PROBLEM TO WORK ON
Repeat each record that follows, keeping it identical.

Saved data entries

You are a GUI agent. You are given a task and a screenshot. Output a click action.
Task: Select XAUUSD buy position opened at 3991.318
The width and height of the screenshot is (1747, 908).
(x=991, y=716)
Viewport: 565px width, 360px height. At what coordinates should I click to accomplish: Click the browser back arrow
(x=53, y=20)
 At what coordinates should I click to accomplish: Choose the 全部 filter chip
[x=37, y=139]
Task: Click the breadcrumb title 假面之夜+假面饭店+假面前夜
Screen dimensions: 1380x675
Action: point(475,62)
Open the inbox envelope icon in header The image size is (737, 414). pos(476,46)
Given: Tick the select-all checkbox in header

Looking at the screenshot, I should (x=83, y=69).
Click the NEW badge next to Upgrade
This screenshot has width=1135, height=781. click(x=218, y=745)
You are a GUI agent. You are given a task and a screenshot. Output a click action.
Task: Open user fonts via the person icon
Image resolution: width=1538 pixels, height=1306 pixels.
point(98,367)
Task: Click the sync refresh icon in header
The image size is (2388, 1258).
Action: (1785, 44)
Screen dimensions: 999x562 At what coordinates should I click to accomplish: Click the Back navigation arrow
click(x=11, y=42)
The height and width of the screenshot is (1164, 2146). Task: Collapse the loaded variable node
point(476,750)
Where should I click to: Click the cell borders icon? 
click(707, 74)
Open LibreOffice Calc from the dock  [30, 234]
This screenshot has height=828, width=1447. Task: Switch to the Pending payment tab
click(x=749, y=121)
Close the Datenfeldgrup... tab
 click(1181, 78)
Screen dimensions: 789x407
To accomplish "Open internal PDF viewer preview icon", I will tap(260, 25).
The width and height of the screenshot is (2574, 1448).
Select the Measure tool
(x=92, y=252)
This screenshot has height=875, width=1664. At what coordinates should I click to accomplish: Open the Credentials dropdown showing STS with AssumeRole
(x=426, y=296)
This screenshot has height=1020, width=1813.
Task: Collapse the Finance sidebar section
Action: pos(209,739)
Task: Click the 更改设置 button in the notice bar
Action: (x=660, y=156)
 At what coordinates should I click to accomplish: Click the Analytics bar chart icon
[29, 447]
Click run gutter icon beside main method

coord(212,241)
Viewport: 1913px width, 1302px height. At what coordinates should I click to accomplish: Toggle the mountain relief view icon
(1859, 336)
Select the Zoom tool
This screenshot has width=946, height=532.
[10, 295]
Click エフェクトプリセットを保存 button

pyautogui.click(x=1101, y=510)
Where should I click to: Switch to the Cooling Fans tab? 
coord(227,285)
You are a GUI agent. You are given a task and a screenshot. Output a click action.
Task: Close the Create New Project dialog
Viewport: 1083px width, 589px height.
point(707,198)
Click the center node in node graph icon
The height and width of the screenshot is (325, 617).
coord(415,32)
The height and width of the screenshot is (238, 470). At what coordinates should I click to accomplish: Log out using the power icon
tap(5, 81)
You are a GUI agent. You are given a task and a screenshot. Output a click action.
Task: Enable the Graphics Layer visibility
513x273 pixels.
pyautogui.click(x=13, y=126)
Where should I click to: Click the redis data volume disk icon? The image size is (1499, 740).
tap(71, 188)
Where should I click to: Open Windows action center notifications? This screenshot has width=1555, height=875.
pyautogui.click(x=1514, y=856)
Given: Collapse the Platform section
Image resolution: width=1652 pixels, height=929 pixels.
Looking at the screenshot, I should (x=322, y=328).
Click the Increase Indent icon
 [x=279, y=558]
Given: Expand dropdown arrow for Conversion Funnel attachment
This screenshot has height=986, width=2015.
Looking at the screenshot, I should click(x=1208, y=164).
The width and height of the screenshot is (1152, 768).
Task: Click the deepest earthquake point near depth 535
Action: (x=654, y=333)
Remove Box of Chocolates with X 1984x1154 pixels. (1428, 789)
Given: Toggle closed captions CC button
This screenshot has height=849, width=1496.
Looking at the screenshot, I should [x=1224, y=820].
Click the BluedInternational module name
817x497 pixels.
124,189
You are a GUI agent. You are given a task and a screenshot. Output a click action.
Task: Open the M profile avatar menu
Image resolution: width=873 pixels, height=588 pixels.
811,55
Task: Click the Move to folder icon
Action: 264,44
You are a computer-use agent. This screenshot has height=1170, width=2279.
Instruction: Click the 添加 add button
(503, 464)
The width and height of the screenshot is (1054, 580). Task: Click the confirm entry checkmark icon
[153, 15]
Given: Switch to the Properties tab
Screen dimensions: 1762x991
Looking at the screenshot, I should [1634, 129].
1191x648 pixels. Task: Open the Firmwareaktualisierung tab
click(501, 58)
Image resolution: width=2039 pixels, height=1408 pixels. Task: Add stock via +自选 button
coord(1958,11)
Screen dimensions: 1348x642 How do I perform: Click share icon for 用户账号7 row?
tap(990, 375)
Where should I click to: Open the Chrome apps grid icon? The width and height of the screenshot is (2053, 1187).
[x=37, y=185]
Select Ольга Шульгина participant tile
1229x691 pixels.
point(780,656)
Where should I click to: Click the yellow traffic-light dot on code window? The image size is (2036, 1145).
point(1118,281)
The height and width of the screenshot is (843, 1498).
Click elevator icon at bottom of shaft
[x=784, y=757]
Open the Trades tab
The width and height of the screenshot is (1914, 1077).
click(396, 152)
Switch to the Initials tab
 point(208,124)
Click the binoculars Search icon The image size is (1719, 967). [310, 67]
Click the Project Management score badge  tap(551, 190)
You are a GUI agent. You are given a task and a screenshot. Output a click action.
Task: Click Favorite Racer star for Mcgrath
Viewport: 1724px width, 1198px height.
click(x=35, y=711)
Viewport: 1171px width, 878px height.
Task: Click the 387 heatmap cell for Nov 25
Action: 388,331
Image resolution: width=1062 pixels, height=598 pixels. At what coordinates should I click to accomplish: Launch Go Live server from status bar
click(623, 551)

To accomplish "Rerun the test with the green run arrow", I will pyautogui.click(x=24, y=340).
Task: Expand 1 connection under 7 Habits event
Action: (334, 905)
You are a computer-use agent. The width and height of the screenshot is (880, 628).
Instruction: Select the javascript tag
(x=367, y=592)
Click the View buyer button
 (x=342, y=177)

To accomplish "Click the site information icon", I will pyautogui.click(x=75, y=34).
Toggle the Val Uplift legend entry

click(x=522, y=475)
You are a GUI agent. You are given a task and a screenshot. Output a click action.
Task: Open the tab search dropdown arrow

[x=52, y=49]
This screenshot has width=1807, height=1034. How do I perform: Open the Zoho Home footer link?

RESPONSE BOX
You are a GUI agent. You are given a task and a screenshot. Output a click action.
Task: Select XAUUSD buy position opened at 3991.318
The width and height of the screenshot is (1747, 908).
(x=991, y=716)
Viewport: 565px width, 360px height. At what coordinates should I click to accomplish: Click the browser back arrow
(x=53, y=20)
 At what coordinates should I click to accomplish: Choose the 全部 filter chip
[x=37, y=139]
Task: Click the breadcrumb title 假面之夜+假面饭店+假面前夜
Screen dimensions: 1380x675
Action: point(475,62)
Open the inbox envelope icon in header The image size is (737, 414). pos(476,46)
Given: Tick the select-all checkbox in header

Looking at the screenshot, I should (x=83, y=69).
Click the NEW badge next to Upgrade
This screenshot has width=1135, height=781. click(x=218, y=745)
You are a GUI agent. You are given a task and a screenshot. Output a click action.
Task: Open user fonts via the person icon
Image resolution: width=1538 pixels, height=1306 pixels.
point(98,367)
Task: Click the sync refresh icon in header
The image size is (2388, 1258).
Action: (1785, 44)
Screen dimensions: 999x562 At what coordinates should I click to accomplish: Click the Back navigation arrow
click(x=11, y=42)
The height and width of the screenshot is (1164, 2146). Task: Collapse the loaded variable node
point(476,750)
Where should I click to: Click the cell borders icon? 
click(707, 74)
Open LibreOffice Calc from the dock  [30, 234]
This screenshot has height=828, width=1447. Task: Switch to the Pending payment tab
click(x=749, y=121)
Close the Datenfeldgrup... tab
 click(1181, 78)
Screen dimensions: 789x407
To accomplish "Open internal PDF viewer preview icon", I will tap(260, 25).
The width and height of the screenshot is (2574, 1448).
Select the Measure tool
(x=92, y=252)
This screenshot has height=875, width=1664. At what coordinates should I click to accomplish: Open the Credentials dropdown showing STS with AssumeRole
(x=426, y=296)
This screenshot has height=1020, width=1813.
Task: Collapse the Finance sidebar section
Action: pos(209,739)
Task: Click the 更改设置 button in the notice bar
Action: (x=660, y=156)
 At what coordinates should I click to accomplish: Click the Analytics bar chart icon
[29, 447]
Click run gutter icon beside main method

coord(212,241)
Viewport: 1913px width, 1302px height. At what coordinates should I click to accomplish: Toggle the mountain relief view icon
(1859, 336)
Select the Zoom tool
This screenshot has width=946, height=532.
[10, 295]
Click エフェクトプリセットを保存 button

pyautogui.click(x=1101, y=510)
Where should I click to: Switch to the Cooling Fans tab? 
coord(227,285)
You are a GUI agent. You are given a task and a screenshot. Output a click action.
Task: Close the Create New Project dialog
Viewport: 1083px width, 589px height.
point(707,198)
Click the center node in node graph icon
The height and width of the screenshot is (325, 617).
coord(415,32)
The height and width of the screenshot is (238, 470). At what coordinates should I click to accomplish: Log out using the power icon
tap(5, 81)
You are a GUI agent. You are given a task and a screenshot. Output a click action.
Task: Enable the Graphics Layer visibility
513x273 pixels.
pyautogui.click(x=13, y=126)
Where should I click to: Click the redis data volume disk icon? The image size is (1499, 740).
tap(71, 188)
Where should I click to: Open Windows action center notifications? This screenshot has width=1555, height=875.
pyautogui.click(x=1514, y=856)
Given: Collapse the Platform section
Image resolution: width=1652 pixels, height=929 pixels.
Looking at the screenshot, I should (x=322, y=328).
Click the Increase Indent icon
 [x=279, y=558]
Given: Expand dropdown arrow for Conversion Funnel attachment
This screenshot has height=986, width=2015.
Looking at the screenshot, I should click(x=1208, y=164).
The width and height of the screenshot is (1152, 768).
Task: Click the deepest earthquake point near depth 535
Action: (x=654, y=333)
Remove Box of Chocolates with X 1984x1154 pixels. (1428, 789)
Given: Toggle closed captions CC button
This screenshot has height=849, width=1496.
Looking at the screenshot, I should [x=1224, y=820].
Click the BluedInternational module name
817x497 pixels.
124,189
You are a GUI agent. You are given a task and a screenshot. Output a click action.
Task: Open the M profile avatar menu
Image resolution: width=873 pixels, height=588 pixels.
811,55
Task: Click the Move to folder icon
Action: 264,44
You are a computer-use agent. This screenshot has height=1170, width=2279.
Instruction: Click the 添加 add button
(503, 464)
The width and height of the screenshot is (1054, 580). Task: Click the confirm entry checkmark icon
[153, 15]
Given: Switch to the Properties tab
Screen dimensions: 1762x991
Looking at the screenshot, I should [1634, 129].
1191x648 pixels. Task: Open the Firmwareaktualisierung tab
click(501, 58)
Image resolution: width=2039 pixels, height=1408 pixels. Task: Add stock via +自选 button
coord(1958,11)
Screen dimensions: 1348x642 How do I perform: Click share icon for 用户账号7 row?
tap(990, 375)
Where should I click to: Open the Chrome apps grid icon? The width and height of the screenshot is (2053, 1187).
[x=37, y=185]
Select Ольга Шульгина participant tile
1229x691 pixels.
point(780,656)
Where should I click to: Click the yellow traffic-light dot on code window? The image size is (2036, 1145).
point(1118,281)
The height and width of the screenshot is (843, 1498).
Click elevator icon at bottom of shaft
[x=784, y=757]
Open the Trades tab
The width and height of the screenshot is (1914, 1077).
click(396, 152)
Switch to the Initials tab
 point(208,124)
Click the binoculars Search icon The image size is (1719, 967). [310, 67]
Click the Project Management score badge  tap(551, 190)
You are a GUI agent. You are given a task and a screenshot. Output a click action.
Task: Click Favorite Racer star for Mcgrath
Viewport: 1724px width, 1198px height.
click(x=35, y=711)
Viewport: 1171px width, 878px height.
Task: Click the 387 heatmap cell for Nov 25
Action: 388,331
Image resolution: width=1062 pixels, height=598 pixels. At what coordinates should I click to accomplish: Launch Go Live server from status bar
click(623, 551)

To accomplish "Rerun the test with the green run arrow", I will pyautogui.click(x=24, y=340).
Task: Expand 1 connection under 7 Habits event
Action: (334, 905)
You are a computer-use agent. The width and height of the screenshot is (880, 628).
Instruction: Select the javascript tag
(x=367, y=592)
Click the View buyer button
 (x=342, y=177)

To accomplish "Click the site information icon", I will pyautogui.click(x=75, y=34).
Toggle the Val Uplift legend entry

click(x=522, y=475)
You are a GUI agent. You are given a task and a screenshot. Output a click action.
Task: Open the tab search dropdown arrow

[x=52, y=49]
This screenshot has width=1807, height=1034. How do I perform: Open the Zoho Home footer link?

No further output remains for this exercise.